Regionalism, in the words of Bill Kauffman, is “'a revolt against cultural nationalism–that is, the tendency of artists to ignore or deny the fact that there are important differences, psychologically and otherwise, between the various regions of America' . . . When the different regions develop characteristics of their own, they will come into competition with each other; and out of this competition a rich American culture will grow.”

I used to read a lot of Richard Weaver and the Southern Agrarians. They were big fans of regionalism (along with Flannery O'Connor), but their analysis focused on the South.

Kauffman, drawing on Grant Wood and his love for Iowa (Iowa!), helped me see that regionalism isn't mostly a Southern thing with a few regionally-strong outposts in New England, Indiana, Fargo, and Michigan's upper peninsula. I was really struck by the realization, so much so that I dedicated one of my National Catholic Register blogging columns to it, writing in one spot:

Passionate Catholic convert Orestes Brownson is considered one of the greatest thinkers of nineteenth-century America. In his greatest work, The American Republic, Brownson preached the necessity of territorial democracy: politics and issues tied to particular soil.
The genius of the American system, he said, is that it erects barriers between the federal government and the people. This allows democracy to work more effectively because democracy works best in small territories. In townships, the governed and the governors meet in the streets and talk; in counties, the issues are tangible, not abstract. That's where the battles should be fought whenever possible.
That's where the discussions ought to take place whenever possible. Unfortunately, we live in an age of an expansive federal government that dashes regionalism. We live in the age of a world wide web that dashes intimate conversation.
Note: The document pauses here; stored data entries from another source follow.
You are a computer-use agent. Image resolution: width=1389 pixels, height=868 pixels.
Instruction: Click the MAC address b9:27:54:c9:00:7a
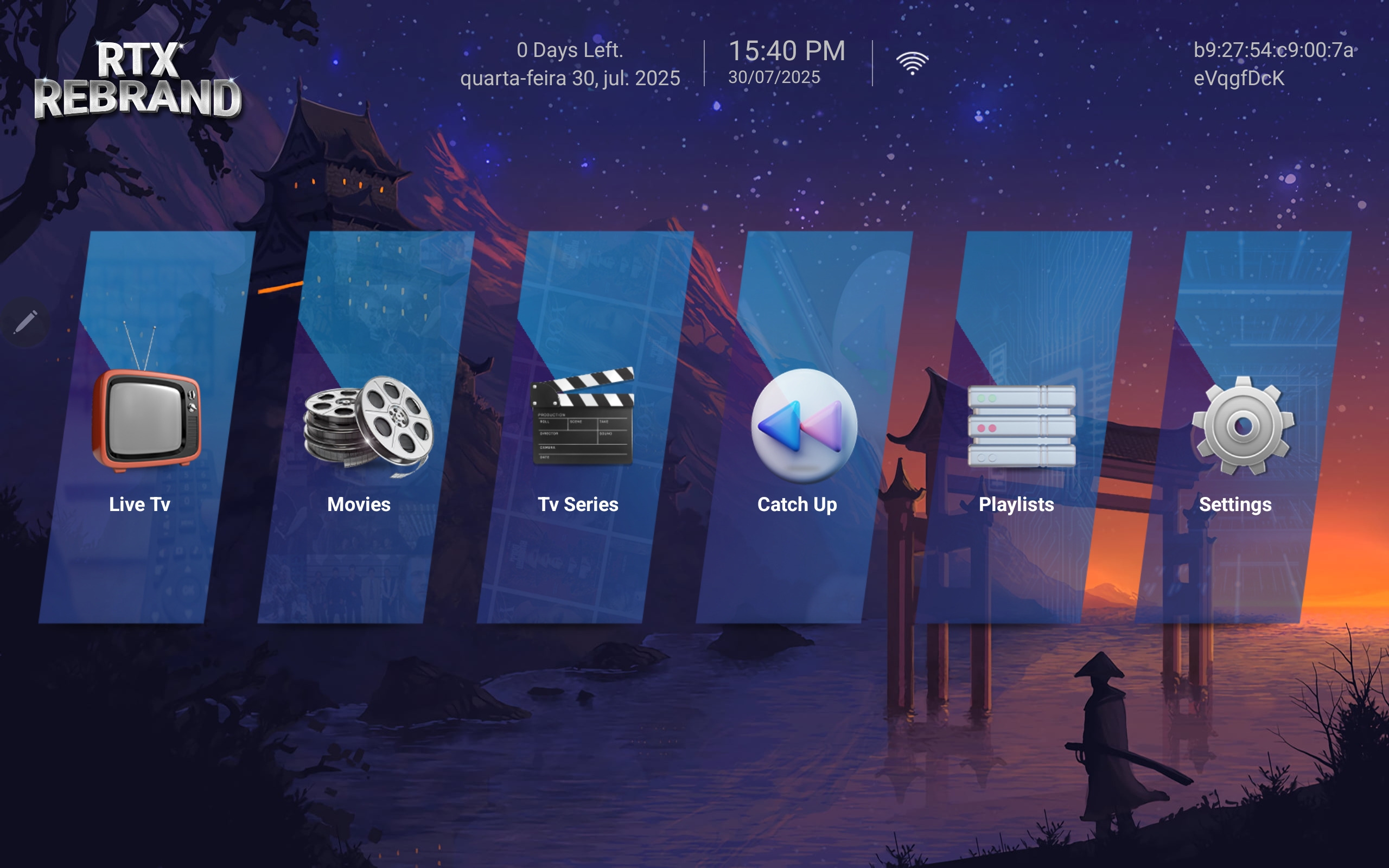[1273, 50]
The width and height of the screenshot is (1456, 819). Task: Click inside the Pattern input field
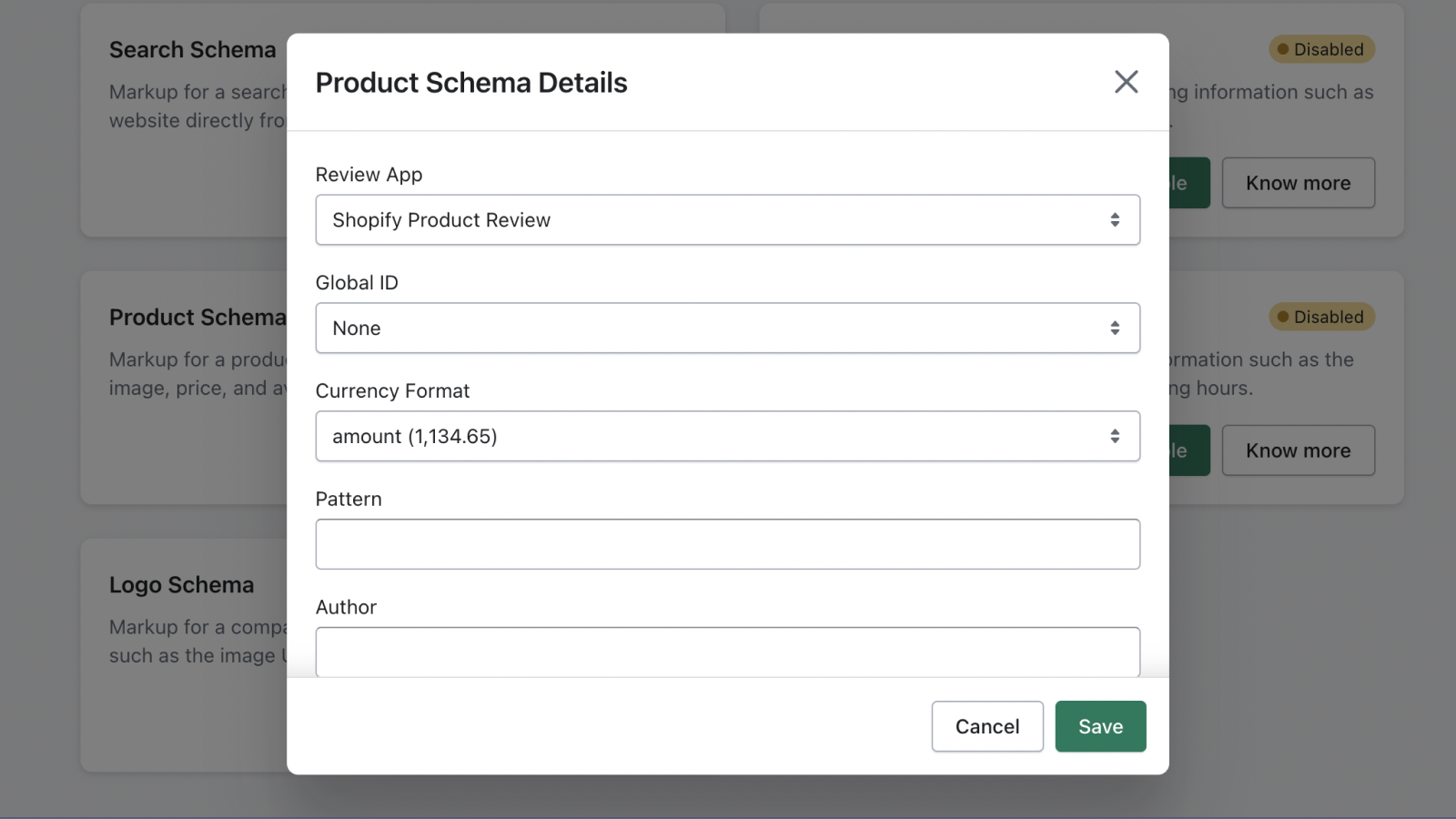click(x=728, y=543)
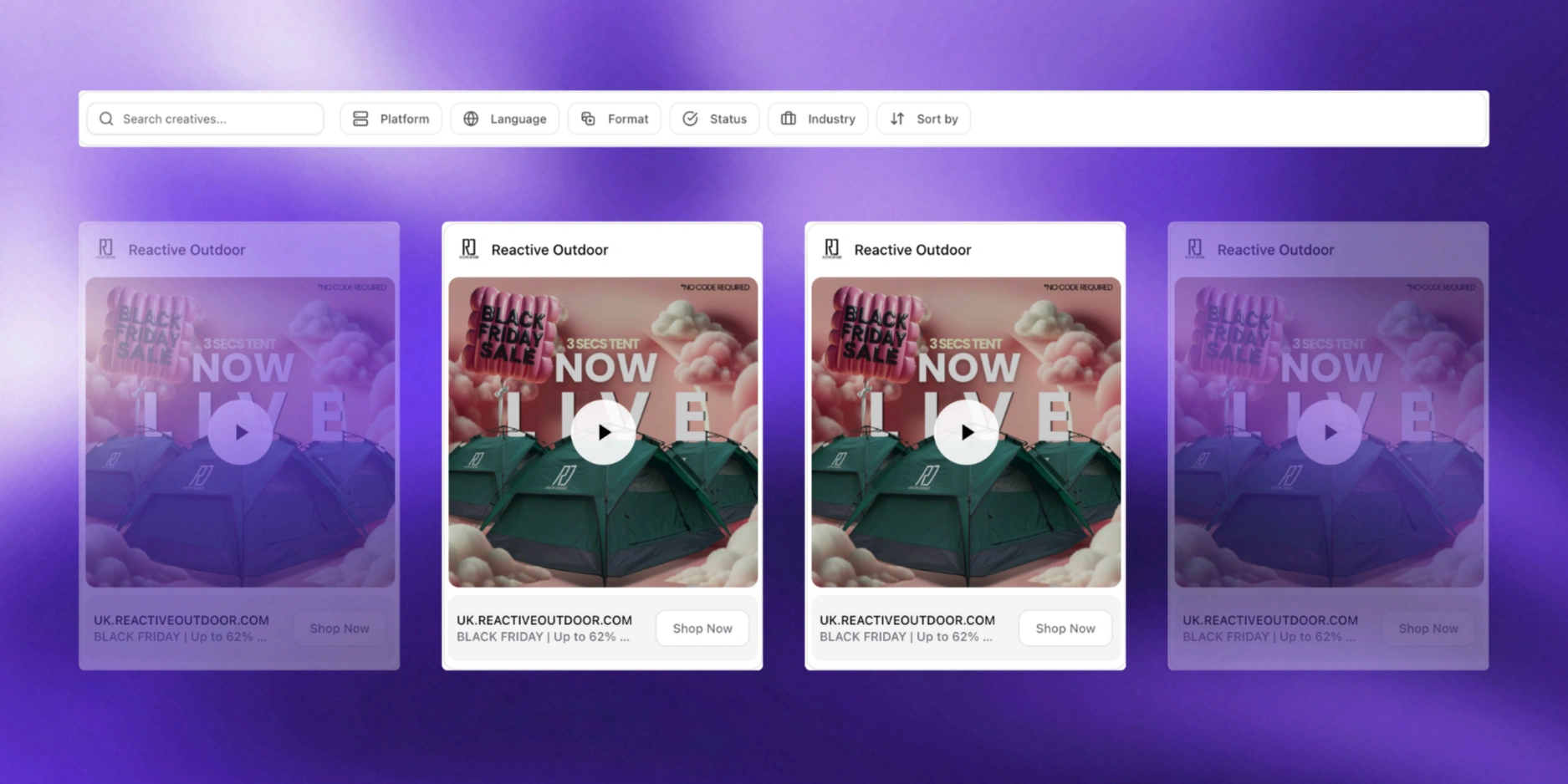Screen dimensions: 1568x784
Task: Click the search magnifier icon
Action: click(x=106, y=119)
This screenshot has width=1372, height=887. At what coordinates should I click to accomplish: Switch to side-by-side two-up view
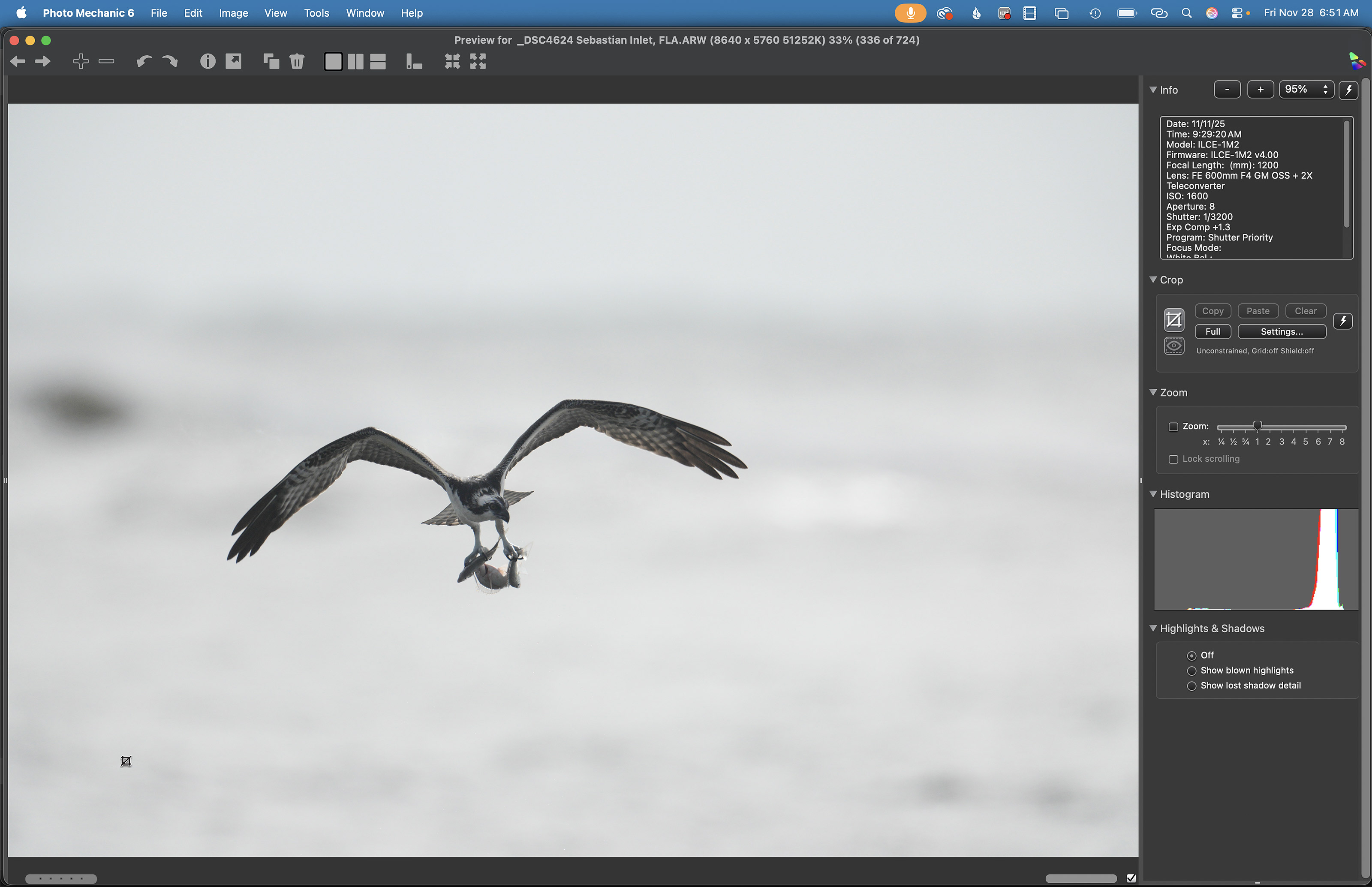355,61
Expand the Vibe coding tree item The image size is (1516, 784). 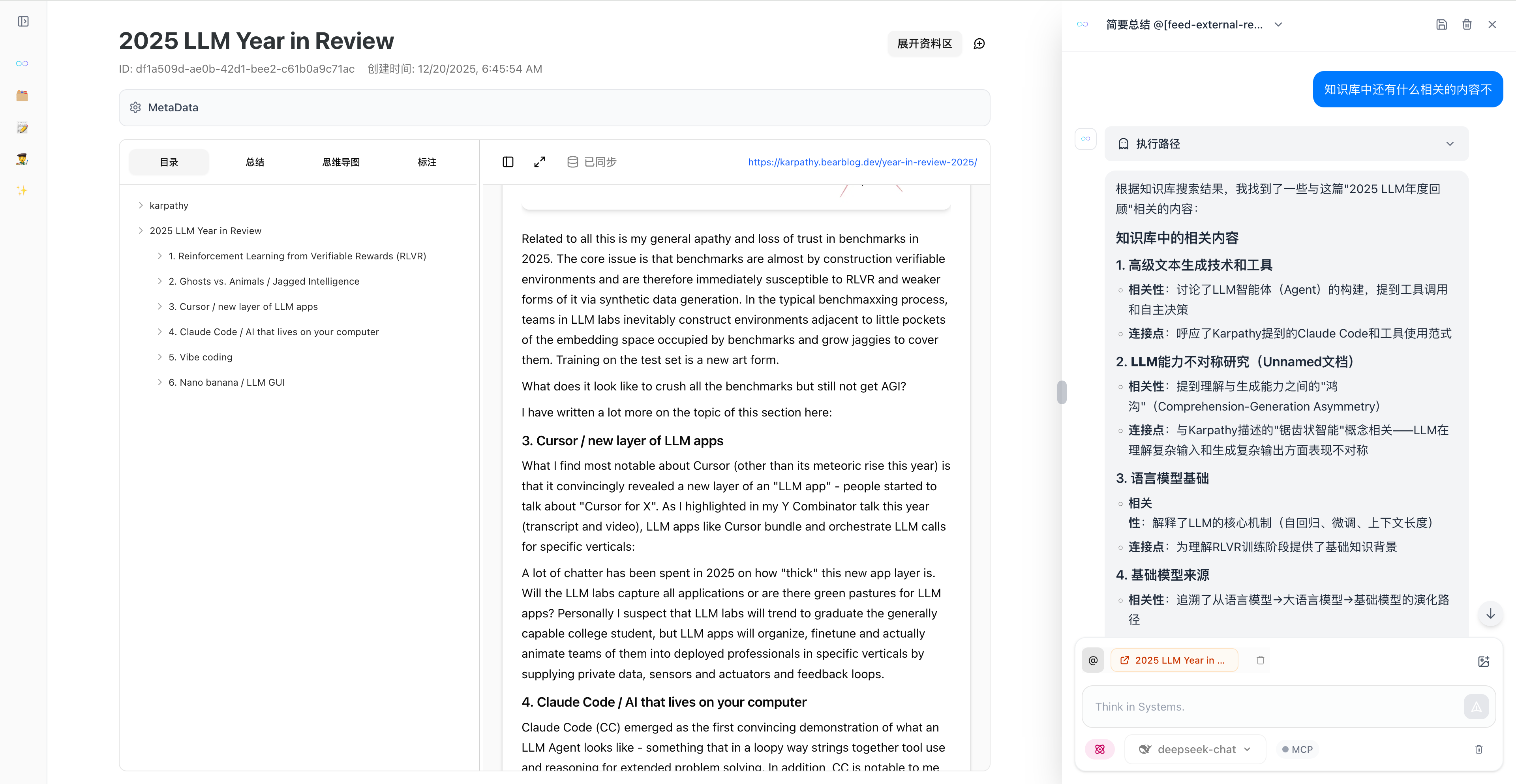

At the time, I wasn't aware of a 1993 essay by Marion Montgomery that touches on the regionalism theme. Montgomery is not easy to read, but he makes a point that totally escaped me for years: The attack on regionalism in our culture is nothing less than the attack on the Christian understanding of the preciousness of each individual life. Check out the essay in full, but I think this is the most representative paragraph from it:

In discussing the loss of culture, manners, belief–once associated with the American South as stereotypical, in contrast to the North as the “land of industry”–Percy remarks the dissolving of those differences, though in some degree they once obtained in our history. He says, however, that now his grandchildren are “like the kids in Dubuque, Iowa.”
That this sea change has occurred, I believe, is an effect of “liberal” sentimentality, by which I mean to suggest at once that the Iowa children suffer as well as the Louisiana Percy children. The “Christian scandal,” Percy says in this interview, is its “emphasis on individual human life.” Without that scandalous emphasis, anything goes, including the gas chambers. The importance of encounter of person with immediate existence, the accommodation to this place and this time, which is so heavy a theme in recent literature of the American South, is exactly the issue, though reduced in its implications whenever frozen in our accounting for it by a reduction to mere history or geography. That is, the concern requires a metaphysical perspective beyond the account of history or naturalistic geography.